Exercise aim.
Only the stretch below from the line holding "Click the bell Notifications button" through the line holding "Image resolution: width=1200" should be restated, word for word and with both ends included; pictures stay out.
Exercise input Start Marker
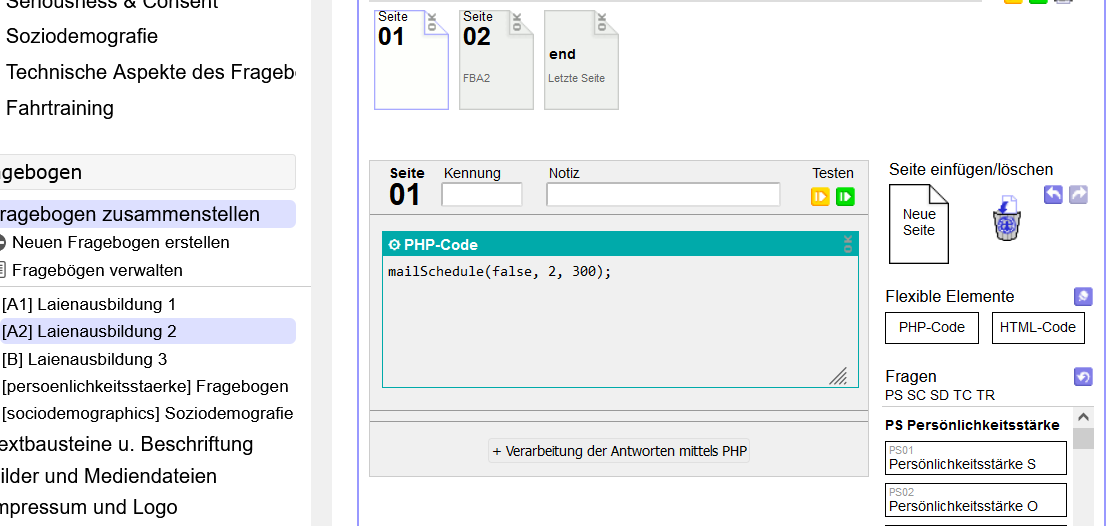Click the refresh icon beside Fragen
The width and height of the screenshot is (1113, 526).
1082,377
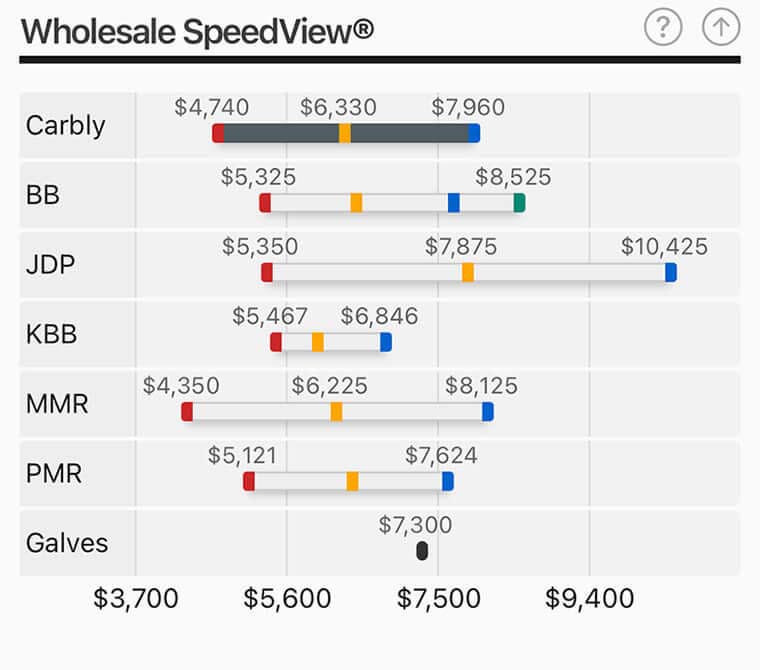Viewport: 760px width, 670px height.
Task: Click the MMR range bar
Action: 410,411
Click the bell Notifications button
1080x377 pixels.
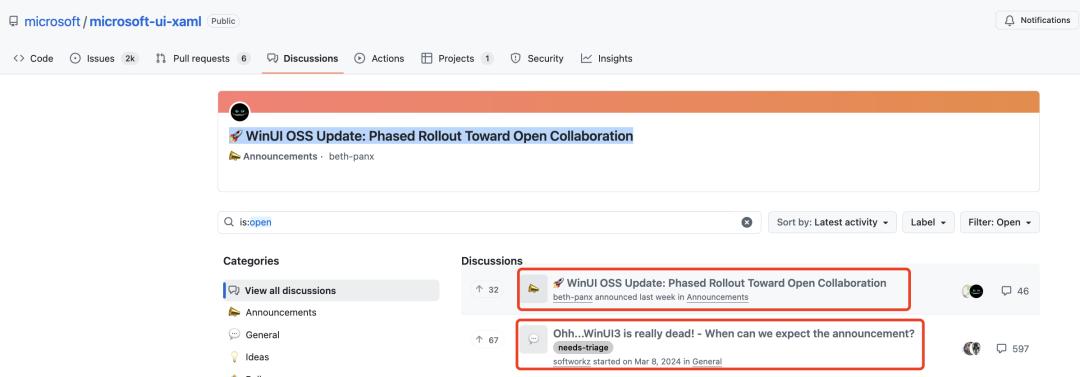click(1037, 21)
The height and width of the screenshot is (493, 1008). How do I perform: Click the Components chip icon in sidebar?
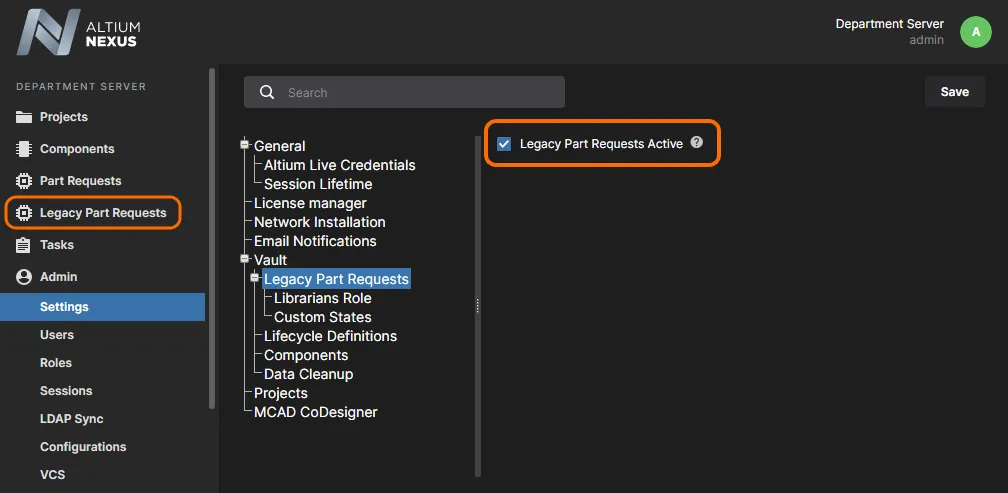(x=24, y=149)
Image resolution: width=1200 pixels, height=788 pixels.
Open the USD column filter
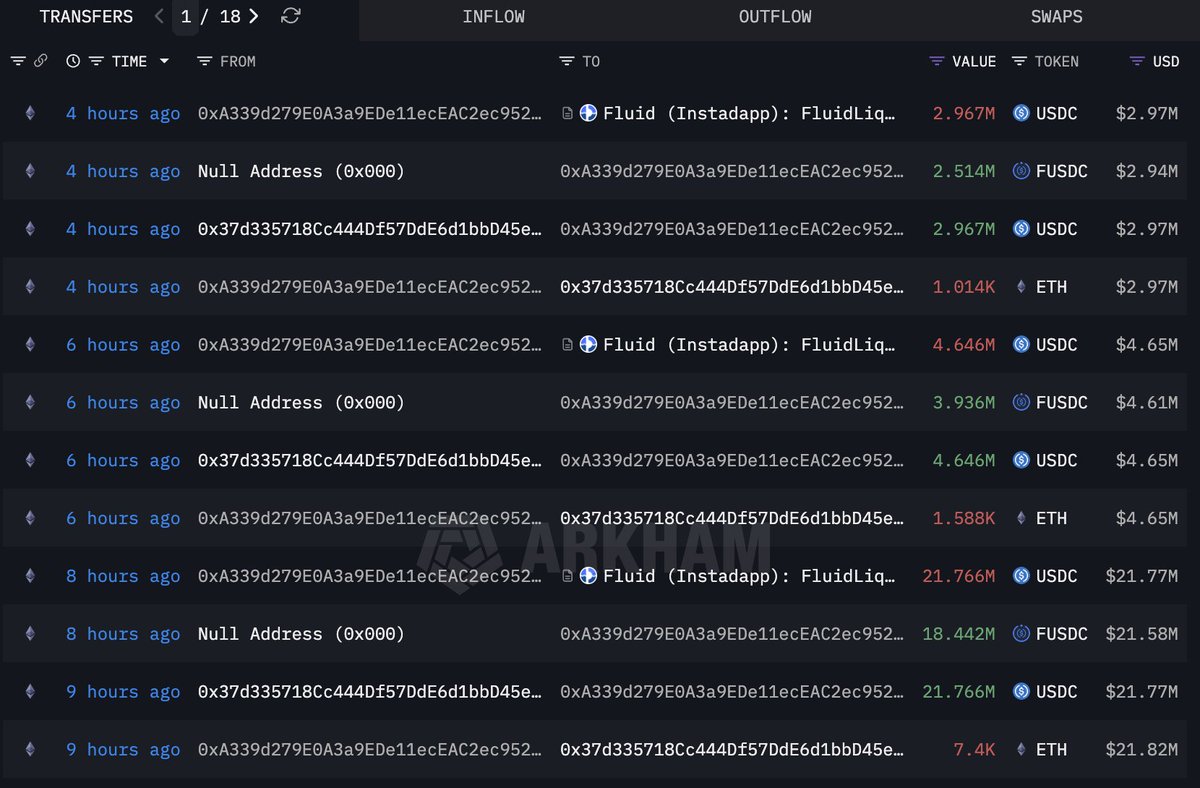1137,62
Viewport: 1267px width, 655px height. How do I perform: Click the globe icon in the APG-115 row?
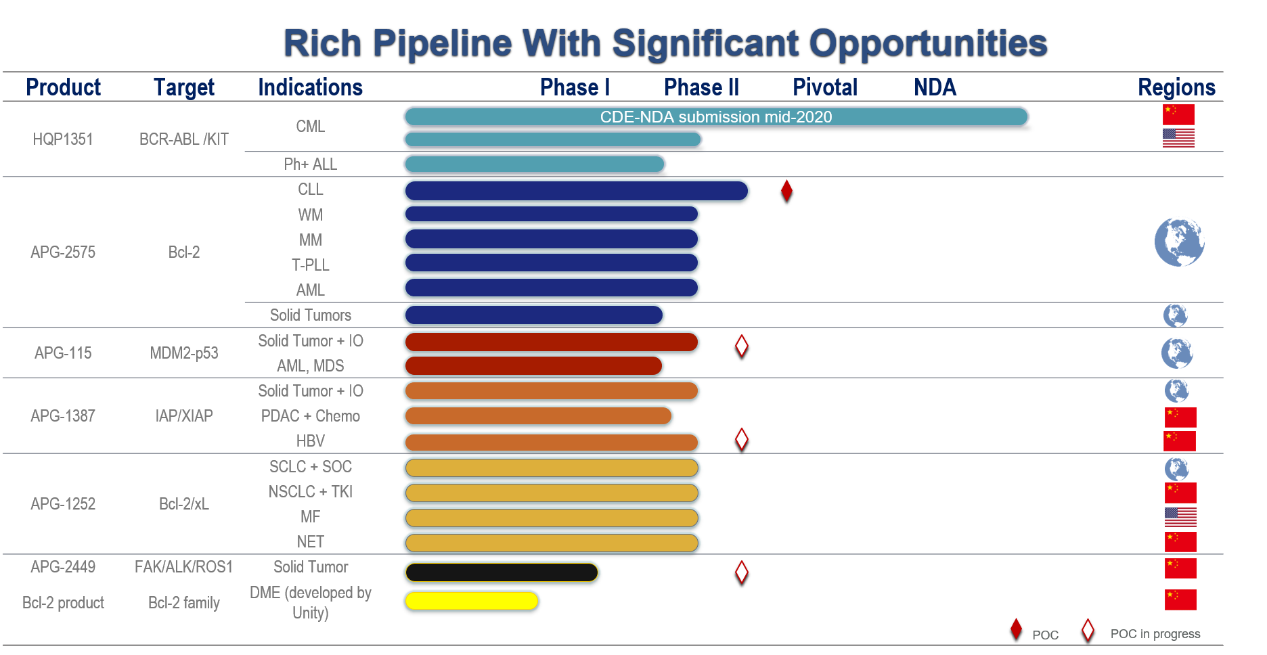tap(1176, 353)

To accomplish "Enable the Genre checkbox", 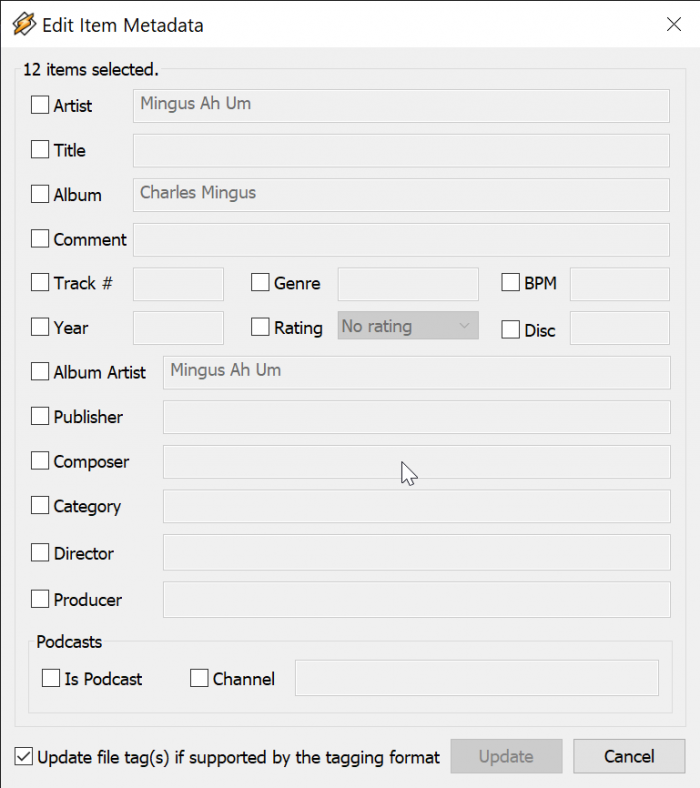I will (260, 283).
Exercise input End Marker
Answer to the problem.
Click the bell Notifications button
1080x377 pixels.
click(1037, 21)
The height and width of the screenshot is (493, 1008). How do I perform: Click the Components chip icon in sidebar?
(x=24, y=149)
Image resolution: width=1200 pixels, height=788 pixels.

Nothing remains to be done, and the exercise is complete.